> _Required action_: Here are the records. Write out exactly the lines between the one holding "ضبط مصنع تغليف المواد الغذائية منتهية الصلاحية (88, 1349)" and the one holding "[تشغيل] (104, 1816)", inclusive.

> _Exercise inputs_:

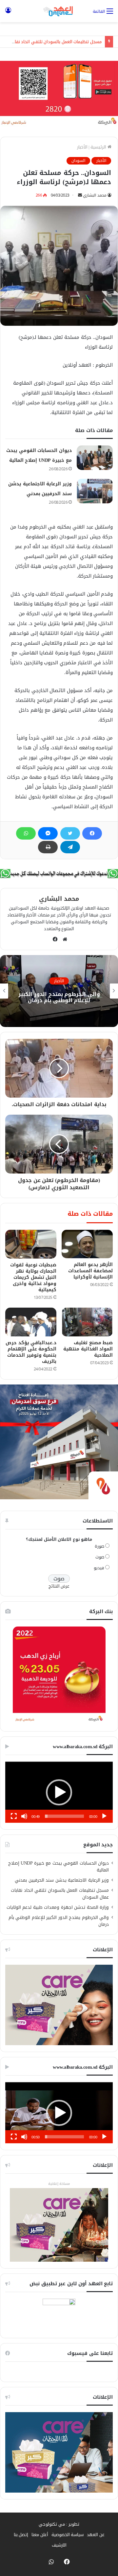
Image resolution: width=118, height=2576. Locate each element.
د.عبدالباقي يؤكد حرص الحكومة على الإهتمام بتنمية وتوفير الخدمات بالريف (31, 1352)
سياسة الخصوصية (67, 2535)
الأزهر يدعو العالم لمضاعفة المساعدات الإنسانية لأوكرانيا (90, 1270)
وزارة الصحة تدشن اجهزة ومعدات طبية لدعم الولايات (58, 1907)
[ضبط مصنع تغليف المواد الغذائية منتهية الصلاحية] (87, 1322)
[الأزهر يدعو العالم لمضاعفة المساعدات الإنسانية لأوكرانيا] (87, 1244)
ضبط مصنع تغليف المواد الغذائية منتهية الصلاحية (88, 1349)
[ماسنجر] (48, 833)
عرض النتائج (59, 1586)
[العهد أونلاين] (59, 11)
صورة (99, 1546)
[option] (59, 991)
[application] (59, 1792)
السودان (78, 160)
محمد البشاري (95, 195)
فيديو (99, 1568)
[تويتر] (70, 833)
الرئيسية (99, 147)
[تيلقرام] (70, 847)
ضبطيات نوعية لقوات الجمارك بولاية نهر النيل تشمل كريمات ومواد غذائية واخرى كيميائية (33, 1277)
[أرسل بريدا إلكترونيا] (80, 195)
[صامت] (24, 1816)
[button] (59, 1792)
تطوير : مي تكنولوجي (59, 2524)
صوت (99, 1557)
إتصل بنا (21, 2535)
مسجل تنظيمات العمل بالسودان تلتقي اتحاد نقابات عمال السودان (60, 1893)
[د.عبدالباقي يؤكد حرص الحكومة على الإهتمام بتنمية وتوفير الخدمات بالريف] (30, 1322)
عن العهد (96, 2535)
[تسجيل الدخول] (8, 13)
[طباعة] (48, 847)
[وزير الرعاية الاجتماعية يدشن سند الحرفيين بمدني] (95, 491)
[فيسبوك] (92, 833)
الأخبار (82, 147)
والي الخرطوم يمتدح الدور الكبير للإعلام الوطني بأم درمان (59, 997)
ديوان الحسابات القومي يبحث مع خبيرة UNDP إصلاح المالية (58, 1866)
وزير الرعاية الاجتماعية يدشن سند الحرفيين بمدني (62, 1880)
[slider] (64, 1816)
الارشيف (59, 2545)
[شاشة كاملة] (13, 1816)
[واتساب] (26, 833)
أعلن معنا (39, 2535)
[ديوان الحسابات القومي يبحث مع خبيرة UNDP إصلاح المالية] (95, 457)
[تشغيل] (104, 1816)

==

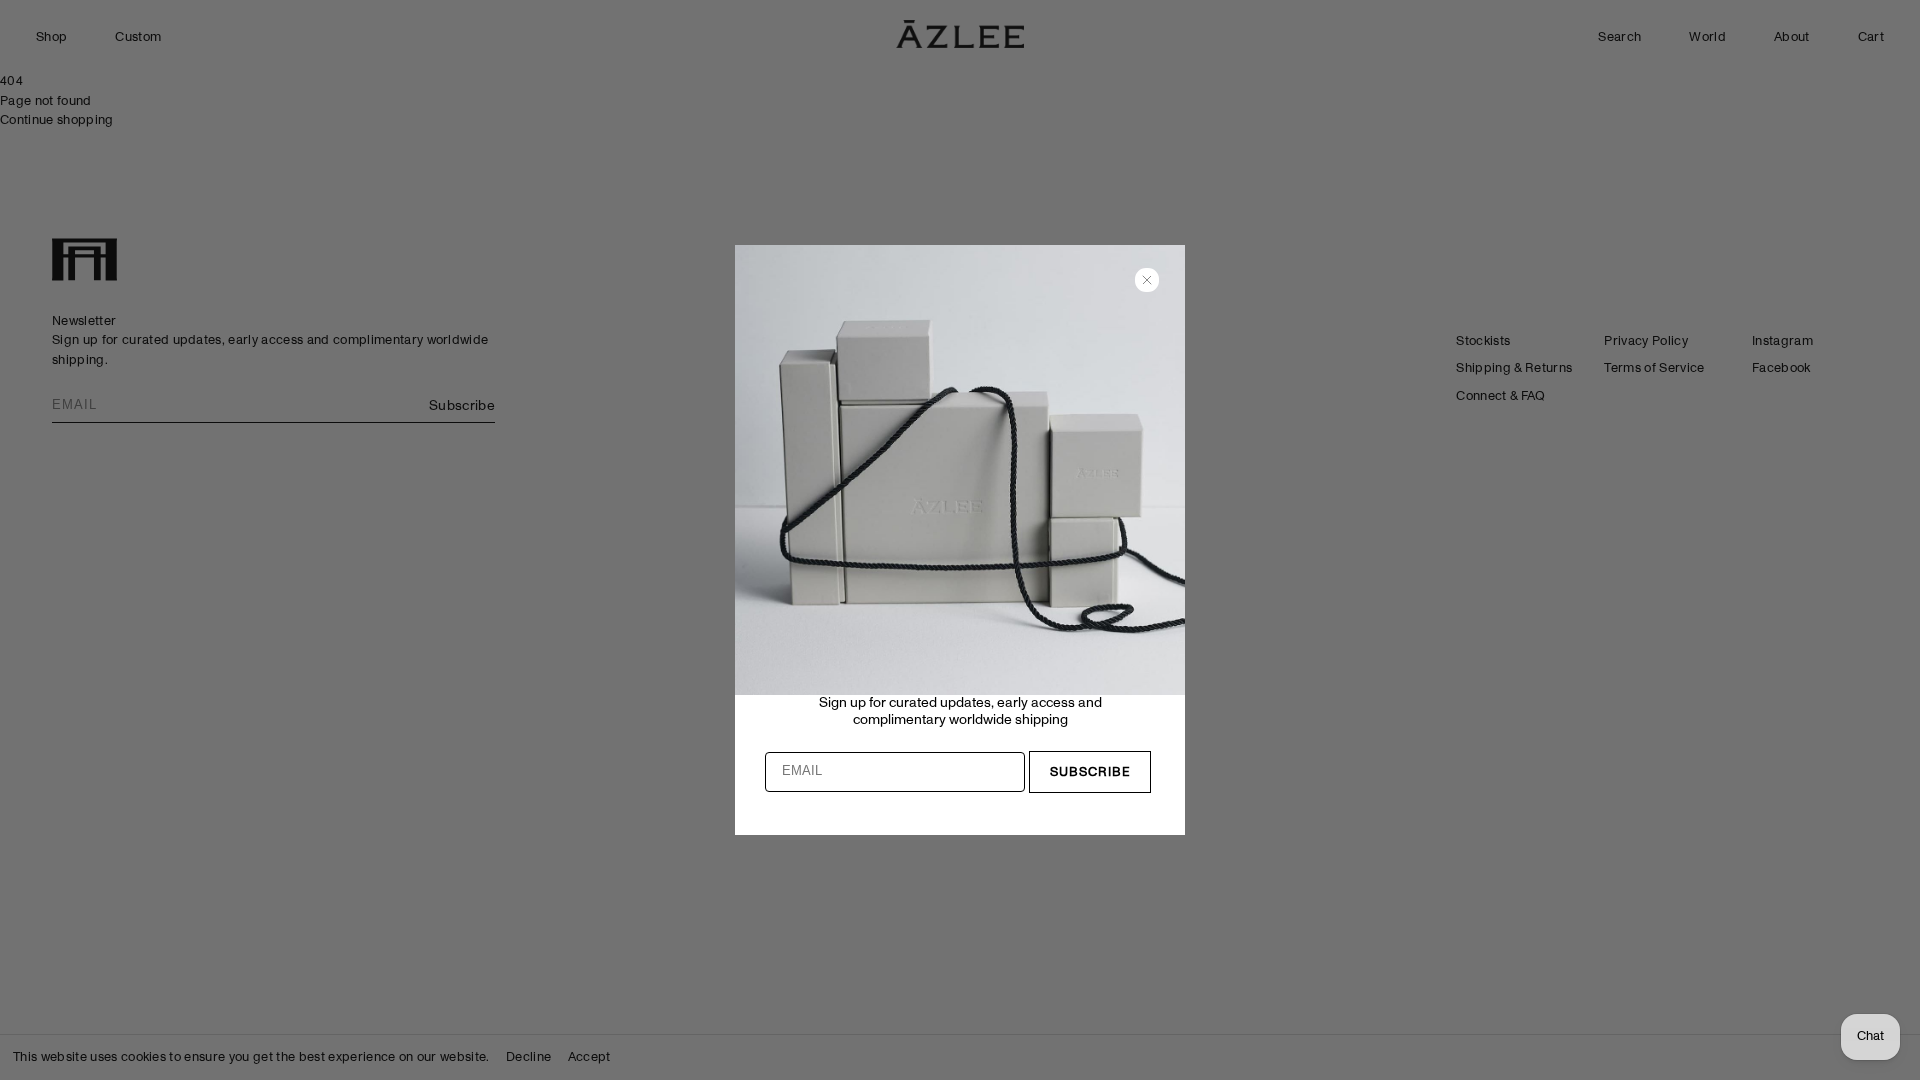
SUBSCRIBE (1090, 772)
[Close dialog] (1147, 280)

...

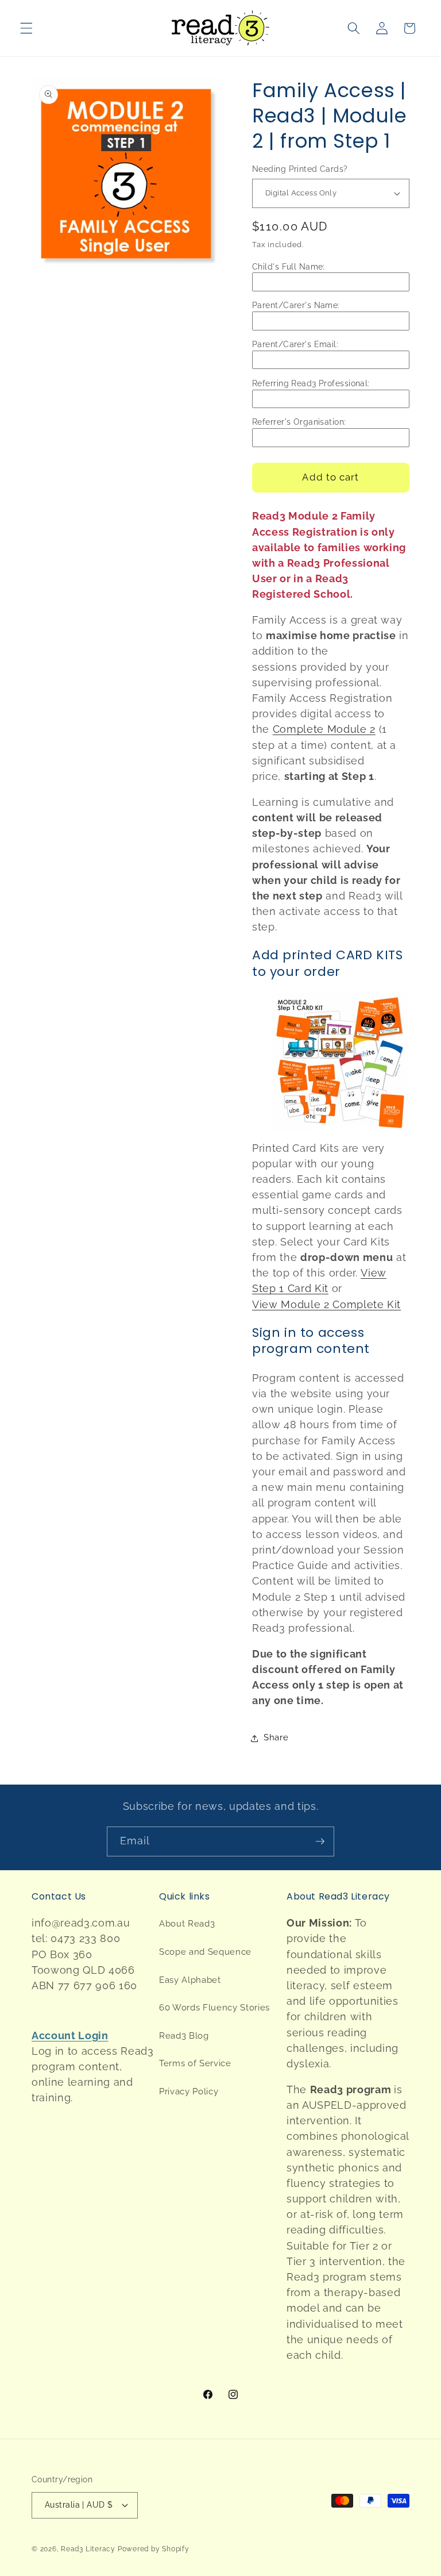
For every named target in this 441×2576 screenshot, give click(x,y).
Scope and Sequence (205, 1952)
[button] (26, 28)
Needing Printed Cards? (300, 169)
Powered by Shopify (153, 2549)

> _Completed exercise_:
ضبط مصنع تغليف المواد الغذائية منتهية الصلاحية (88, 1349)
[ماسنجر] (48, 833)
عرض النتائج (59, 1586)
[العهد أونلاين] (59, 11)
صورة (99, 1546)
[option] (59, 991)
[application] (59, 1792)
السودان (78, 160)
محمد البشاري (95, 195)
فيديو (99, 1568)
[تويتر] (70, 833)
الرئيسية (99, 147)
[تيلقرام] (70, 847)
ضبطيات نوعية لقوات الجمارك بولاية نهر النيل تشمل كريمات ومواد غذائية واخرى كيميائية (33, 1277)
[أرسل بريدا إلكترونيا] (80, 195)
[صامت] (24, 1816)
[button] (59, 1792)
تطوير : مي تكنولوجي (59, 2524)
صوت (99, 1557)
إتصل بنا (21, 2535)
مسجل تنظيمات العمل بالسودان تلتقي اتحاد نقابات عمال السودان (60, 1893)
[د.عبدالباقي يؤكد حرص الحكومة على الإهتمام بتنمية وتوفير الخدمات بالريف] (30, 1322)
عن العهد (96, 2535)
[تسجيل الدخول] (8, 13)
[طباعة] (48, 847)
[وزير الرعاية الاجتماعية يدشن سند الحرفيين بمدني] (95, 491)
[فيسبوك] (92, 833)
الأخبار (82, 147)
والي الخرطوم يمتدح الدور الكبير للإعلام الوطني بأم درمان (59, 997)
ديوان الحسابات القومي يبحث مع خبيرة UNDP إصلاح المالية (58, 1866)
وزير الرعاية الاجتماعية يدشن سند الحرفيين بمدني (62, 1880)
[slider] (64, 1816)
الارشيف (59, 2545)
[شاشة كاملة] (13, 1816)
[واتساب] (26, 833)
أعلن معنا (39, 2535)
[ديوان الحسابات القومي يبحث مع خبيرة UNDP إصلاح المالية] (95, 457)
[تشغيل] (104, 1816)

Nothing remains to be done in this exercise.